The state’s largest law enforcement union called a compromise police reform bill that will be voted on Tuesday the “final attack” by lawmakers on Bay State police, who union leaders said are being scapegoated for violence incidents that occurred in other states.

In a letter to his 4,300 members, Massachusetts Coalition of Police President Scott Hovsepian said the final policing bill that emerged from a House and Senate conference committee Monday evening was “crowded” with punitive measures for police and would add layers of unnecessary bureaucracy. The union urged the 66 lawmakers who voted against earlier versions of the bill to oppose this compromise version as well, and to lobby their colleagues to join them.

Hovsepian said that if MassCOP loses to the “iron hand” of leadership in the House and Senate it would appeal to Gov. Charlie Baker for a veto. “They seek to punish police just for being police,” Hovsepian wrote in a two-page letter to union members.
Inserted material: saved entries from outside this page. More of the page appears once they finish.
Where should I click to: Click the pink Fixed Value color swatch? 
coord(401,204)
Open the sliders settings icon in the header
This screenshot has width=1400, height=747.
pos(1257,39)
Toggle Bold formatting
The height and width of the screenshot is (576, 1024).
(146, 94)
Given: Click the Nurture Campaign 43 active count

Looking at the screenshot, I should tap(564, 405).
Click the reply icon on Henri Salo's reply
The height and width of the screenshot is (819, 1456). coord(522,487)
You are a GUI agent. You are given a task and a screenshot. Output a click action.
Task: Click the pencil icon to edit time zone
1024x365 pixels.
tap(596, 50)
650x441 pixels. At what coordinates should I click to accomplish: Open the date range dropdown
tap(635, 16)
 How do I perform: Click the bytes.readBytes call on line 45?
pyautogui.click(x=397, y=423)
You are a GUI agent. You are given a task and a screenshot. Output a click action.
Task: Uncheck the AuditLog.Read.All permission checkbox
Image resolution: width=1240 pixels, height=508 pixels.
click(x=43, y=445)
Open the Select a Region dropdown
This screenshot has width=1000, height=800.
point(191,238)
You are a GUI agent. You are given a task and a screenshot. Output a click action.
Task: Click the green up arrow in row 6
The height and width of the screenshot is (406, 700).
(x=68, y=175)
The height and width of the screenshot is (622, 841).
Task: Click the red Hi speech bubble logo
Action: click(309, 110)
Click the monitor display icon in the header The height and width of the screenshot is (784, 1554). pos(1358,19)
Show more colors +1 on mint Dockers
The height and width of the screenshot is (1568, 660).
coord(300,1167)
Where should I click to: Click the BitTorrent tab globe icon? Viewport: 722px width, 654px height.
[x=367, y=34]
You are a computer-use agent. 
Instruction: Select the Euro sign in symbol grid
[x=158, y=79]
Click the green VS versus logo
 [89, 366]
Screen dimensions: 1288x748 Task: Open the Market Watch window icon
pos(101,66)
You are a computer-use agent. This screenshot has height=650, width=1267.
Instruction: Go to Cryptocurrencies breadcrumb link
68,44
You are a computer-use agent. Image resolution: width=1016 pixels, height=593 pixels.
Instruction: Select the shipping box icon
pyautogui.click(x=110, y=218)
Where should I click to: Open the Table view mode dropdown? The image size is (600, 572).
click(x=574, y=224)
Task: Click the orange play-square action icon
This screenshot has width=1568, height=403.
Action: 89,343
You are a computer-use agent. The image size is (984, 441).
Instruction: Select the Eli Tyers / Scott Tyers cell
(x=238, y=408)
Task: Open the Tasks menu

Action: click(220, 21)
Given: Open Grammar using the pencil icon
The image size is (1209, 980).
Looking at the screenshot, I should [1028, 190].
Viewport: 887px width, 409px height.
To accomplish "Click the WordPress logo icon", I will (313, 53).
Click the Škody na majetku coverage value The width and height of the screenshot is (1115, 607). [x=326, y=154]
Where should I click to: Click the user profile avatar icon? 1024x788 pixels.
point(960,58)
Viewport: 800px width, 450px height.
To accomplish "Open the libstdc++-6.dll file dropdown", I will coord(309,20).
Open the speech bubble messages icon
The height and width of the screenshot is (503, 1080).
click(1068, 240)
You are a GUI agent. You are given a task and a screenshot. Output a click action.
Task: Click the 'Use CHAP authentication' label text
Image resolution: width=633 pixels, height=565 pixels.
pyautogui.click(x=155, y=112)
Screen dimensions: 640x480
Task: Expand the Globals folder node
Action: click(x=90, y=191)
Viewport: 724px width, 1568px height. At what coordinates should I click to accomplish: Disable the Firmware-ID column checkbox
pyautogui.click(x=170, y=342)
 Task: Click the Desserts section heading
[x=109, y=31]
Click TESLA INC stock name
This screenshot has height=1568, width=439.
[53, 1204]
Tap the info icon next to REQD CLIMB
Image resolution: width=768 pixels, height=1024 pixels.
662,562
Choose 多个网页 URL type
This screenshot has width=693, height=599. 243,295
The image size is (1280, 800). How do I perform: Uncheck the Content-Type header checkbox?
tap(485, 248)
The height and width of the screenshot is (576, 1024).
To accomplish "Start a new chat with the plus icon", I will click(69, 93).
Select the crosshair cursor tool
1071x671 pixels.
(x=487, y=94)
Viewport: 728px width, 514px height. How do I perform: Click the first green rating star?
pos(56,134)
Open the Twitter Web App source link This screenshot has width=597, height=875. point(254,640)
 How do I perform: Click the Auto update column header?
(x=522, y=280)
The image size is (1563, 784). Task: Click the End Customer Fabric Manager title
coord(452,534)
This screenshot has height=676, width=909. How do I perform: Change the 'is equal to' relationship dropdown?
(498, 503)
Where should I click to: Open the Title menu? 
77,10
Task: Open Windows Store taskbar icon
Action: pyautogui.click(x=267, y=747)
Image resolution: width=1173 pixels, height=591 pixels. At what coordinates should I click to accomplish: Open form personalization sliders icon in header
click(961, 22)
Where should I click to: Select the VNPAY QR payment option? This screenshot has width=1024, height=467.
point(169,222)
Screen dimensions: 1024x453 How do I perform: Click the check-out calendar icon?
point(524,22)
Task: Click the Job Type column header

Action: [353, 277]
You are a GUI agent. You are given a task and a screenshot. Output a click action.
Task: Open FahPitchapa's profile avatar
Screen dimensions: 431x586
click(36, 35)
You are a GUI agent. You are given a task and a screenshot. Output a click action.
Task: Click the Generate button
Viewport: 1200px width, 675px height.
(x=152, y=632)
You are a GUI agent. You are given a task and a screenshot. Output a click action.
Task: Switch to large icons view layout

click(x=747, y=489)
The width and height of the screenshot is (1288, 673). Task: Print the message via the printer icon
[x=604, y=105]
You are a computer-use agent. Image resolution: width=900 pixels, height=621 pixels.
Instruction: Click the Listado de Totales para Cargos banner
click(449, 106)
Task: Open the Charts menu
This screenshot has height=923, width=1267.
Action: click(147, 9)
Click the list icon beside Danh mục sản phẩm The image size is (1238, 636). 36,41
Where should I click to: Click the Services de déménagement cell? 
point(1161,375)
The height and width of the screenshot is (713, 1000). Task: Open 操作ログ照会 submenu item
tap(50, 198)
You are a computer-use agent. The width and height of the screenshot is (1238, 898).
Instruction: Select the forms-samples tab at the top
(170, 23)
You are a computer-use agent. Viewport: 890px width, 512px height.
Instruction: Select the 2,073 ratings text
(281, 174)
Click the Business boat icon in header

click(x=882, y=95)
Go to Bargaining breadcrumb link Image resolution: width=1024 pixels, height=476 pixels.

MassCOP joins the union representing State Police troopers in opposing the bill.

The heart of the bill creates a police accountability panel, to be known as the Massachusetts Peace Officer Standards and Training (POST) Commission, that would certify officers every three years and could revoke certification for officers found to commit wrongdoing, such as excessive use of force or falsifying timesheets. MassCOP specifically took issue with a provision that would allow the new POST Commission to strip a police officer of his or her license before the completion of an internal investigation and disciplinary hearing. Hovsepian said the nine-member commission, which must include at least three police officers, including one chief, had “minimal representation” from anyone experienced in law enforcement.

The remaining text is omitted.